Ava realized she was being rude—Zeus would probably have fried her with a thunderbolt for her tone. But his daughter just laughed.
“No, I don’t know everything. But I’ve always known this. My name, ‘Medusa,’ never meant monster. It means ‘guardian’ or ‘protector.’ As my descendant, you’re a guardian and a protector too. Your destiny is to return to the Accademia and help other so-called monsters find out their true stories and who they really are.”
“I can’t go back to the Accademia! Even if Mr. Orion wanted me there, the Olympian council won’t let me return. They’ll silence me too.”
“You have allies . . . and friends,” Medusa said. She swept away a wisp of cloud so they could peer below. “It’s time to take you down.”
And for us to say goodbye. Medusa didn’t say it, but Ava knew. Ava clutched her hand tighter. “Where will you go?”
“To find my mother, Metis.”
Ava’s chest tightened with longing. She missed her mom too.
Medusa dove down through the clouds. “You have one other task, Ava. You need to free your mother.”
“Did the gods imprison her when I ran away?” Ava asked anxiously.
“She was imprisoned long ago. But not by magic,” Medusa said. “By fear.”

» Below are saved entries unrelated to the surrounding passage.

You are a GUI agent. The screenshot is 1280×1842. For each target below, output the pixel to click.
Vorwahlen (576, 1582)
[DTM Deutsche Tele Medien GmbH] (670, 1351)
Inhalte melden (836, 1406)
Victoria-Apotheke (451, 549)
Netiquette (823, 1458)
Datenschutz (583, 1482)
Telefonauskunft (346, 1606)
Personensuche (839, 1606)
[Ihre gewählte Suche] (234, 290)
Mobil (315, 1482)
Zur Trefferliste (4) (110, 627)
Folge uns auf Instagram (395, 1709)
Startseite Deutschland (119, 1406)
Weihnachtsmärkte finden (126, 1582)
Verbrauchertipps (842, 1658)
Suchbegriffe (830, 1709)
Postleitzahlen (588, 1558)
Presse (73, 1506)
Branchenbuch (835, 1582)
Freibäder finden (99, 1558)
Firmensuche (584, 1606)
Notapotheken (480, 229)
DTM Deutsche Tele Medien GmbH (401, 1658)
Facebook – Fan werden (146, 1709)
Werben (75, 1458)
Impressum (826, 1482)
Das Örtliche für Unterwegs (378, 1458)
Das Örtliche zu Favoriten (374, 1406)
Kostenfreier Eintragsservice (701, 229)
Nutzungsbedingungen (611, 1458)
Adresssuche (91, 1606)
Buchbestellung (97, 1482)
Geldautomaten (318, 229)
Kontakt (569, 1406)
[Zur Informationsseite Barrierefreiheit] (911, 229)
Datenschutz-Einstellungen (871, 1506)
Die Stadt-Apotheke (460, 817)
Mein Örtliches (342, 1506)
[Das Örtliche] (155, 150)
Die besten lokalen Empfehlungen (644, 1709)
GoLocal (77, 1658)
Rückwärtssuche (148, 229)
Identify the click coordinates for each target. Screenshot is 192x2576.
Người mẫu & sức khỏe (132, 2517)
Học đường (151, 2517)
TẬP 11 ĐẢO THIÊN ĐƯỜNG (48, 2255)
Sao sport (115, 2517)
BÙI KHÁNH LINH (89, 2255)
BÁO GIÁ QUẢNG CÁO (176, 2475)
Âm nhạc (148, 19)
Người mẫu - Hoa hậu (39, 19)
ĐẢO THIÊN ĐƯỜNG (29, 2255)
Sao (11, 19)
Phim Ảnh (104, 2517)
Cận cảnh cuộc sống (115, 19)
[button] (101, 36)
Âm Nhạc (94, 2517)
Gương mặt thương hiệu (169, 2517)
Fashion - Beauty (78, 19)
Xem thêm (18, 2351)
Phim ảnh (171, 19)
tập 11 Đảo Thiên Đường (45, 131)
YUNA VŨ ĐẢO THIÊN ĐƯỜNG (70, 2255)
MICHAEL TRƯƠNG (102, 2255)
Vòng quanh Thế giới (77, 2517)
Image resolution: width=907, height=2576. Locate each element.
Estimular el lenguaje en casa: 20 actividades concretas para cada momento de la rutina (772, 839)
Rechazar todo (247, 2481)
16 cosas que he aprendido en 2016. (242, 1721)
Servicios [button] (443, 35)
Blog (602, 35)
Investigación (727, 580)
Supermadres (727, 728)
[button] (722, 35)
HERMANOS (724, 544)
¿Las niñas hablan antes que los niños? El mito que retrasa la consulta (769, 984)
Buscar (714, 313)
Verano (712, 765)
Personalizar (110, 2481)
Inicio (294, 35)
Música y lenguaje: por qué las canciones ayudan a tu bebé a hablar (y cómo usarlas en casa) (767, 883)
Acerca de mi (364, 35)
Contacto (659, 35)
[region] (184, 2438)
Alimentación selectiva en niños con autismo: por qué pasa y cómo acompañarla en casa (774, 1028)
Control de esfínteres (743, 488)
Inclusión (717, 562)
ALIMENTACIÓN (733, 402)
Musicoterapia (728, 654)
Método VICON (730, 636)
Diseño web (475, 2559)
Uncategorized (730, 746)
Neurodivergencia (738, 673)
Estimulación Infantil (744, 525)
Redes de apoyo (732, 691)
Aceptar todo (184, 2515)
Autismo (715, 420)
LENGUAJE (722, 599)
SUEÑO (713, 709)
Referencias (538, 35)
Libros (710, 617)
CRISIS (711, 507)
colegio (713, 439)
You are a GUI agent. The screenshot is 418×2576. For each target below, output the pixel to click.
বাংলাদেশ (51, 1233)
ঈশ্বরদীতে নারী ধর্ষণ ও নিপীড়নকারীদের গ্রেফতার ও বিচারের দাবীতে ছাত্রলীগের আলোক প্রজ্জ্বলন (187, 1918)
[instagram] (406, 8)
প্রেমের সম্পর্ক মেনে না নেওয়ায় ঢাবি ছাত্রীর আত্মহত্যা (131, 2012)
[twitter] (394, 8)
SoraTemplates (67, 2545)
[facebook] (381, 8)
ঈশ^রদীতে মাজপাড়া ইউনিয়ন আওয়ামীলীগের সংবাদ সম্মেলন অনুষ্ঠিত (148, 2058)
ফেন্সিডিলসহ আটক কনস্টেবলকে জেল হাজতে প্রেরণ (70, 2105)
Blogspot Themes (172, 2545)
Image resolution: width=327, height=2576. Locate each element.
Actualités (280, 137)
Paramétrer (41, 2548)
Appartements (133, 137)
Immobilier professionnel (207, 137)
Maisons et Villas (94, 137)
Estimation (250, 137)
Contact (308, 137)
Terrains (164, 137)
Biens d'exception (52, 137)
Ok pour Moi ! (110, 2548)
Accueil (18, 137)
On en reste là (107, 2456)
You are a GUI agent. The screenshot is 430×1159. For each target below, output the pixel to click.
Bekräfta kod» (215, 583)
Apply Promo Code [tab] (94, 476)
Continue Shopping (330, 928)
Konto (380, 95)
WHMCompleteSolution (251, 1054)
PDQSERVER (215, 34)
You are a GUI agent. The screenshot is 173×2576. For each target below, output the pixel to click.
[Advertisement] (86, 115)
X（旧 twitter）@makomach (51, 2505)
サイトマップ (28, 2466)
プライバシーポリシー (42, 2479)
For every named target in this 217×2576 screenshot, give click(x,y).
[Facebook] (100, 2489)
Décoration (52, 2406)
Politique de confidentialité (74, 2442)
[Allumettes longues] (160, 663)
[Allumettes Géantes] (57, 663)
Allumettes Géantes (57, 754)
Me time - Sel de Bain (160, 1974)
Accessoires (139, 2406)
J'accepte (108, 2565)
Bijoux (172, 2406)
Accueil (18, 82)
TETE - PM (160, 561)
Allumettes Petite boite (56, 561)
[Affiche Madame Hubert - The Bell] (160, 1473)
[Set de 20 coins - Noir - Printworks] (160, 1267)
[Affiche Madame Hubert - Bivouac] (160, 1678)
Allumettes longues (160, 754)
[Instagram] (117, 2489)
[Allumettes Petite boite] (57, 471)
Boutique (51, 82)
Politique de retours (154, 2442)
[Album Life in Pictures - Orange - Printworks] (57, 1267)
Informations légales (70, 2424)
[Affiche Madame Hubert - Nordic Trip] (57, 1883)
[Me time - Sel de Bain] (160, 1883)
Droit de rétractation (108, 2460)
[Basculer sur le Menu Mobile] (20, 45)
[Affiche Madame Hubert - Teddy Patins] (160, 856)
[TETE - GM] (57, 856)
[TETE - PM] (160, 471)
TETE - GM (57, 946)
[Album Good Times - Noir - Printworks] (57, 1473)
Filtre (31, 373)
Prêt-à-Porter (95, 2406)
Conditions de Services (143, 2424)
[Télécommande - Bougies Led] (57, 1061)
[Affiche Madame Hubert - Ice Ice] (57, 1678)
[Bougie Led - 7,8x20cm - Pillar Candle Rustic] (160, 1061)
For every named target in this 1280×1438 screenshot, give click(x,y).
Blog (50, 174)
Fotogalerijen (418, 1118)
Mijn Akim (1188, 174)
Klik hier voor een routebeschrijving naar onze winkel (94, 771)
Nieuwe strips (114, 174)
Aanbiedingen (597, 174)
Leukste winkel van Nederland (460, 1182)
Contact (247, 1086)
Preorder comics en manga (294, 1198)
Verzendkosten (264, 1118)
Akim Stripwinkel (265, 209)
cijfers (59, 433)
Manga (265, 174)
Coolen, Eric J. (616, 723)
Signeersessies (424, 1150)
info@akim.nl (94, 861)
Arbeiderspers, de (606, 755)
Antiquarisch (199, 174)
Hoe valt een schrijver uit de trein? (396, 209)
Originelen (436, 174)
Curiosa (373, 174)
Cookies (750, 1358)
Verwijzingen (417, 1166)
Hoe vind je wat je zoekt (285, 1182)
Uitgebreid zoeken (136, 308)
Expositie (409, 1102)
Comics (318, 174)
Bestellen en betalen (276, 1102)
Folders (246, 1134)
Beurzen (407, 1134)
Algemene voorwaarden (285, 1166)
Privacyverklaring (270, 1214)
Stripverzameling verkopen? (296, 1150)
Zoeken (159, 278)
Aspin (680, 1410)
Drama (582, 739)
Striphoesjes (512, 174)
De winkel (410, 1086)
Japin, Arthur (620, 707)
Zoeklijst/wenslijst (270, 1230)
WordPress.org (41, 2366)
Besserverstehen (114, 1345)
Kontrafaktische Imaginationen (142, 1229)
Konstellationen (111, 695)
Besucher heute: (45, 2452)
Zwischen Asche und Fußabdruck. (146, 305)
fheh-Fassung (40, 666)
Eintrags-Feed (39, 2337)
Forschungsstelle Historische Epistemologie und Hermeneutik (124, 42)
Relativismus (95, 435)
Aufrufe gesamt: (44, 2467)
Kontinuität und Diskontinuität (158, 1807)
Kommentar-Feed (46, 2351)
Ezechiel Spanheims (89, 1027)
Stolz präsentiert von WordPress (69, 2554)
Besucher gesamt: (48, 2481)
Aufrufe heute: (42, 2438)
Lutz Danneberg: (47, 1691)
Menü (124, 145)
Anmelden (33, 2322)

Ava understood. “When you’re afraid to speak out and be yourself, it’s almost as lonely as being stuck on an island.”
Poveglia was growing larger beneath them; Ava could see the ruins of the insane asylum and her friends and Jax clustered inside.
“One day, the world will change,” Medusa said. “And you, and those who love you, will help change it.”
Ava could hear them now calling her name, waving her down. Medusa glided over to them.
“In the meantime, remember,” she whispered. “You’re not alone.”
Then she dropped Ava gently into their outstretched arms.